The observations of the High Court came as it dismissed a woman’s plea against a trial court decision dissolving her marriage with a CRPF Commandant on the grounds of mental cruelty. They had got married in 1975.
In its verdict, the bench upheld trial court’s finding that the husband was humiliated due to false proceedings initiated by his wife before the Executive Magistrate which had lowered his reputation in the eyes of not only his seniors but also juniors.
The High Court noted that when the Commandant was posted in Kashmir to combat terrorism, his wife wrote letters to his senior CRPF officials alleging he had an inclination towards a family in the Valley, leading to inquiries against him.
Elaborating further, the bench said this insinuation had led to the transfer of the official to Assam from Kashmir, causing him “serious trouble and embarrassment”.
The High Court, in its 16-page verdict, said, “It could be reasonably assumed that it affected his standing in the eyes of his staff and colleagues, and this was bound to cause him humiliation and anguish, as there was no truth in the complaint.”
The bench further said that false complaints leading to enquiries, transfers, face loss in front of seniors and subordinates, clearly showed that the behaviour of the wife had lowered the man’s reputation and professional standing.

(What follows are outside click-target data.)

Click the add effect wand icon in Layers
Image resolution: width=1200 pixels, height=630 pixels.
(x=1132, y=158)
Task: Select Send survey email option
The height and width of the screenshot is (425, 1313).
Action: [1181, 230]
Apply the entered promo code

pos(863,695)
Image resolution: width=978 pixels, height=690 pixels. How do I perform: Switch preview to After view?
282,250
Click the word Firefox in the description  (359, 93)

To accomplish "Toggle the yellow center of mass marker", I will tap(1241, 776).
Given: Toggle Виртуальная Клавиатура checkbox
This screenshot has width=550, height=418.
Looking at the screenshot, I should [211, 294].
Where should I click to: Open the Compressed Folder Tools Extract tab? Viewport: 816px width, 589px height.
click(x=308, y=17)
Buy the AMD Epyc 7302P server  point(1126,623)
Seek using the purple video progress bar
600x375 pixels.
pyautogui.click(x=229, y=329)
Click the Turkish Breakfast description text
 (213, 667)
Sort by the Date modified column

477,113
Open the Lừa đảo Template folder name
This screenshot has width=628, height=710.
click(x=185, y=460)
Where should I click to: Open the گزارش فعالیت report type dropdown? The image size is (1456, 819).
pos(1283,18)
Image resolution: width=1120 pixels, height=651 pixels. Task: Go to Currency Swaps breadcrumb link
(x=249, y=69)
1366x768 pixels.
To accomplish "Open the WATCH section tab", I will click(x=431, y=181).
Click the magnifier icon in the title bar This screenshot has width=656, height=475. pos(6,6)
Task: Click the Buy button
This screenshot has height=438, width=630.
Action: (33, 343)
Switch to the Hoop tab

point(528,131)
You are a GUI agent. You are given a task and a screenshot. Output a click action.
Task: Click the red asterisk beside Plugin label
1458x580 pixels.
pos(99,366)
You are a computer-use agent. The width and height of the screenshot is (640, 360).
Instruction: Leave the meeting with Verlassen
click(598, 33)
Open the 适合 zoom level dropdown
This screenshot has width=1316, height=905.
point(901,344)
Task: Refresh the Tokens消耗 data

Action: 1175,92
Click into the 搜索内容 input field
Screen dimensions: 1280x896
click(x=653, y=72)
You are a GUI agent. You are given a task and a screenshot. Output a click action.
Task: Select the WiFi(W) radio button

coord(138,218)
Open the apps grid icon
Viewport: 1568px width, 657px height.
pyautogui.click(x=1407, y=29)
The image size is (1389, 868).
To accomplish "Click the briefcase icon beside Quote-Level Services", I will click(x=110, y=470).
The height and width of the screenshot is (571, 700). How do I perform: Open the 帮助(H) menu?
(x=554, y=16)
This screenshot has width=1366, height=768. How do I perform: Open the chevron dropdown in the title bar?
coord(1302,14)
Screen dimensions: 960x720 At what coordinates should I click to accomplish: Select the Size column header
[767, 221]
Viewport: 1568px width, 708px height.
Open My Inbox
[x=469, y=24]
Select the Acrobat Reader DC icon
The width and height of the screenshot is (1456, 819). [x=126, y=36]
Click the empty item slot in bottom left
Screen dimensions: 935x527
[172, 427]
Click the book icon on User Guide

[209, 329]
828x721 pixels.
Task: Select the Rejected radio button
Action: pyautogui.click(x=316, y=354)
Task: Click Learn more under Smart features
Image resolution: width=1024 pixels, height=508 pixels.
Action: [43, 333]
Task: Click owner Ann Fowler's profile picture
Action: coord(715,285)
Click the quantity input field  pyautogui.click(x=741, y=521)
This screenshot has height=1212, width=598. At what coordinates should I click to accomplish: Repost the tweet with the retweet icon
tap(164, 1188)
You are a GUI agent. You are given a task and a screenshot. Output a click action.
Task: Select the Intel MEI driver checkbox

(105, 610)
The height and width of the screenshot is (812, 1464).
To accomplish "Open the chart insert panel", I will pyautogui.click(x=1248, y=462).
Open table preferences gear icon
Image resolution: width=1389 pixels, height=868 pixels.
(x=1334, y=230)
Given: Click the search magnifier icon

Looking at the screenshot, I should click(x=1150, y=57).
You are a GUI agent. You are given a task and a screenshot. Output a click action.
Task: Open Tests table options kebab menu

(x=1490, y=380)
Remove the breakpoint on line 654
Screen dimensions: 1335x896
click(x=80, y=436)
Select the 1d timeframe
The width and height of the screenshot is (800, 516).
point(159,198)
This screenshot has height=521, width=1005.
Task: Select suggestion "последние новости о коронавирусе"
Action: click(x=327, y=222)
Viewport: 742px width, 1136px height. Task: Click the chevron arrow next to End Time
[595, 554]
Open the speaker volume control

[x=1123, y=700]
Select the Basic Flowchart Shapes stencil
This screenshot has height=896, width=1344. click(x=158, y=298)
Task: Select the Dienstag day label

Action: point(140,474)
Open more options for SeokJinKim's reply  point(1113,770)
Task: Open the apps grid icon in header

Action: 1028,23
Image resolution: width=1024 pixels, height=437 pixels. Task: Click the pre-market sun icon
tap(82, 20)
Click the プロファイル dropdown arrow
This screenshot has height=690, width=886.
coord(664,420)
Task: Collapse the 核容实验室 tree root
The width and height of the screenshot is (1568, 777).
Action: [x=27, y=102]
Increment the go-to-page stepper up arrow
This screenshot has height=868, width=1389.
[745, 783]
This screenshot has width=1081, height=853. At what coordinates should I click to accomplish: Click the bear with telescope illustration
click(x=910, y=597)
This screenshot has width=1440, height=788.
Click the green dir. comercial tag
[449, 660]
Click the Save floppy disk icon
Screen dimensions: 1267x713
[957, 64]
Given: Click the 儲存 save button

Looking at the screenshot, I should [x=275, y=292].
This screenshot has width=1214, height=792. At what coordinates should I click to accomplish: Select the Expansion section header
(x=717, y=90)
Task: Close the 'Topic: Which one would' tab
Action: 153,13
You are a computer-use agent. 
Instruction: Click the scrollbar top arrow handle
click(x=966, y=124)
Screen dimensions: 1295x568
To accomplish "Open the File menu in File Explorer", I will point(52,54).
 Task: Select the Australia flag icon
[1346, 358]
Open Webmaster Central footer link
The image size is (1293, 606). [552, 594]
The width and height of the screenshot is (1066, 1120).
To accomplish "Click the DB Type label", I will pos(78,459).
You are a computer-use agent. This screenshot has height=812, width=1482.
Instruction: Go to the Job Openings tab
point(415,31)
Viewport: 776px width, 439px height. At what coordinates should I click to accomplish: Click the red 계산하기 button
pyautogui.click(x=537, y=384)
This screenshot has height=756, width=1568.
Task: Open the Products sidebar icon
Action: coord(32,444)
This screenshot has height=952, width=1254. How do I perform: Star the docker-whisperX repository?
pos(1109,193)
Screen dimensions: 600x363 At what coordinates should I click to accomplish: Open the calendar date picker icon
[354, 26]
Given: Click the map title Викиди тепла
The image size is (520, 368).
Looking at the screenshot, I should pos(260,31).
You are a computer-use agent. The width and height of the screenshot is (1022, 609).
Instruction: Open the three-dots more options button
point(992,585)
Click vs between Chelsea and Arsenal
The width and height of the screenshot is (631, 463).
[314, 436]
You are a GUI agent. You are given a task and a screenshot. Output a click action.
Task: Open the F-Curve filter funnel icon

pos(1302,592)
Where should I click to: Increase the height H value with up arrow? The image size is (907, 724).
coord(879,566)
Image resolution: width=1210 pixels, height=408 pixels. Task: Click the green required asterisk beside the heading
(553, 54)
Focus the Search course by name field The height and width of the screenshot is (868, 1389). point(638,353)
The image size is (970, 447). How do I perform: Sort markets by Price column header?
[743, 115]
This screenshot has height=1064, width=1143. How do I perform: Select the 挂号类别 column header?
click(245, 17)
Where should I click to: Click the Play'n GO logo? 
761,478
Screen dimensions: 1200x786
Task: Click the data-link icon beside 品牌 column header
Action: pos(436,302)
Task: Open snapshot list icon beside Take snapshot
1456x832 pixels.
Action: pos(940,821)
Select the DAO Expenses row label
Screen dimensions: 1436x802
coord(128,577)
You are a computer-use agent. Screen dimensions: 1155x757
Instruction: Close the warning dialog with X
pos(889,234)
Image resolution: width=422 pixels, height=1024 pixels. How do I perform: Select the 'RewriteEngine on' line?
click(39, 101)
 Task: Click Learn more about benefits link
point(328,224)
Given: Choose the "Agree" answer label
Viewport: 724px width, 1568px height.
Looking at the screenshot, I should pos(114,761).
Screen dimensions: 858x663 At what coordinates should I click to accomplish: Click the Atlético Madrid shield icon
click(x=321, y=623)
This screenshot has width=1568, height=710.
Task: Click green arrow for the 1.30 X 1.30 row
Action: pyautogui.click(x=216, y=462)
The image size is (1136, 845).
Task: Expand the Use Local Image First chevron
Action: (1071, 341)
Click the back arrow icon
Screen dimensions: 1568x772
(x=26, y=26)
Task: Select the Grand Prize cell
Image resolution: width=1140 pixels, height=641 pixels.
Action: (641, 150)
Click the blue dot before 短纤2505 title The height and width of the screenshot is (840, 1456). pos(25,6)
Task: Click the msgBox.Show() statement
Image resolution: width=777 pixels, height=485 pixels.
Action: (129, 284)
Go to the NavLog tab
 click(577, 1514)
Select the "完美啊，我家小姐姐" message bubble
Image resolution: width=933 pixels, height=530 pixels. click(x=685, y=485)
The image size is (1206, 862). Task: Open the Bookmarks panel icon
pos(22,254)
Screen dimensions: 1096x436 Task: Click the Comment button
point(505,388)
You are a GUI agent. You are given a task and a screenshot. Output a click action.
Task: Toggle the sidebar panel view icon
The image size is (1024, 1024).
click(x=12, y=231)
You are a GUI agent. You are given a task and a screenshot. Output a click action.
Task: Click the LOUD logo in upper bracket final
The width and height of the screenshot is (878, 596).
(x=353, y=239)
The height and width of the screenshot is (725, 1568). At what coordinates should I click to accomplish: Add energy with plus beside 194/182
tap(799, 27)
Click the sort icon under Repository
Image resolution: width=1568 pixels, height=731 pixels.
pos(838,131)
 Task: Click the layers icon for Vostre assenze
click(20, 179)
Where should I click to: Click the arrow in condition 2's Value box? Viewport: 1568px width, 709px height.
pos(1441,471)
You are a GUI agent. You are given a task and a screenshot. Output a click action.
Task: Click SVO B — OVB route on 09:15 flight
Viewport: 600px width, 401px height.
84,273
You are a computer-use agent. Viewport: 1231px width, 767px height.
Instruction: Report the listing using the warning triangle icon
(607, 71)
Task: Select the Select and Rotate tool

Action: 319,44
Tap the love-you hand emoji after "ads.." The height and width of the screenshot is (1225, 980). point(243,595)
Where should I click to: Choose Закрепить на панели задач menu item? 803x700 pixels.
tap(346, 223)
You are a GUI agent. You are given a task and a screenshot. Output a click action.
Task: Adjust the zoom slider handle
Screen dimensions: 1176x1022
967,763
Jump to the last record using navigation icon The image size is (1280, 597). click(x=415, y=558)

“There was absence of trust, faith and respect for the respondent (man). Appellant (the woman) has been persistently cruel towards her husband not only during their stay together but also during the divorce proceedings which is apparent from the fact that she had levelled the unsubstantiated charges of adultery against him.
“These factors cumulatively prove cruelty on the part of the appellant, as to entitle the husband to dissolution of the marriage,” the bench added.